Then he went to jail, that company filed Chapter 11, and the drug-rights bounced around for the better part of 15 years. Even so, it is no cure. It is (at best) a 50-50 shot. [As an aside (and why I noticed this item), I worked in the 1990s for a brilliant scientist that discovered a better "cure" -- but it never made it to market, because it turns out that it is wildly expensive to produce, and the eight million or so sufferers are almost all nearly indigent, and mostly live in geographies with not much in the way of public health funding. So the rights to make it sit, in an Indiana Jones-like virtual warehouse, somewhere -- to this day.]
But it caught my eye that The UK Guardian has a story -- on the possibility that the Governors in the Southern US, Florida, Texas and Louisiana, particularly. . . might be able to convince Tangerine 2.0 that Chagas ought to be treaed as an endemic disease (at least in the Southern US), and then far more affluent communities could be tapped for treatment -- and reimbursements. Here's that story, on this soggy, cool and rainy Saturday morning:
. . .Dr. Norman Beatty, who has studied the kissing bugs, said that like Valerie and Luna, most people in the US have not heard of Chagas, even though it is not just present south of the border but within the country. . . .
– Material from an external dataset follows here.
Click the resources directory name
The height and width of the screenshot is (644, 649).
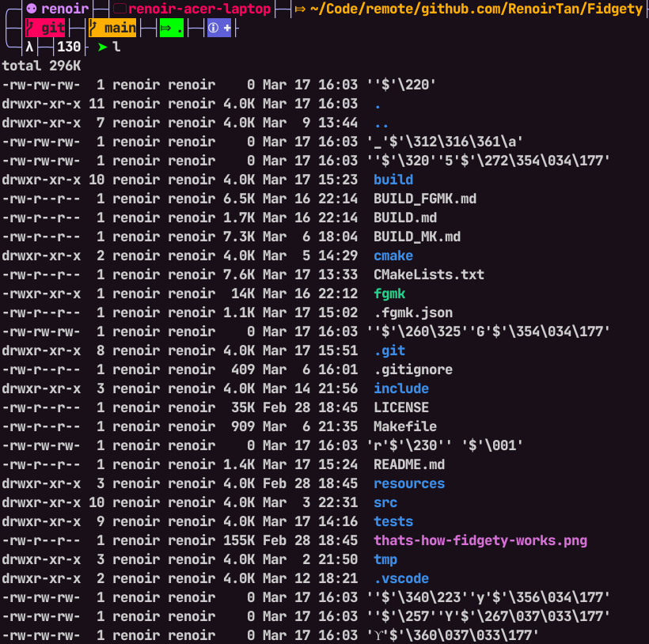[409, 483]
[A]bout 20 to 30% of people infected can develop chronic issues later in life such as an enlarged heart and heart failure, or an enlarged esophagus or colon, leading to trouble eating or going to the bathroom. . . [a]bout 8 million people, including 280,000 in the United States, have the disease, according to the CDC. . . .
The goal is to “detect early and treat early to avoid the chronic, often permanent damage that can occur”, Beatty explained.
The treatment took two months, during which Luna experienced side effects like hives and severe swelling in her hands and feet, she said.
While she is finished with the treatment, there is no definitive test to determine whether such patients will develop chronic Chagas symptoms, but it’s less likely, Beatty said.
“I hope the CDC takes it seriously,” Valerie said, “and that we can move forward and have good awareness, so that people want to be tested and get tested and get the treatment they need. . . .”
Now you know -- but I may ring up some of the science staff at that former employer, to alert them, that they still hold what might be very valuable rights to a new small molecule treatment. We shall see. But this could be a silver lining -- from DeSantis' And Abbott's closeness to Tangerine -- since it impacts their states pretty severely now (and yes, that's a separate climate change story). Onward.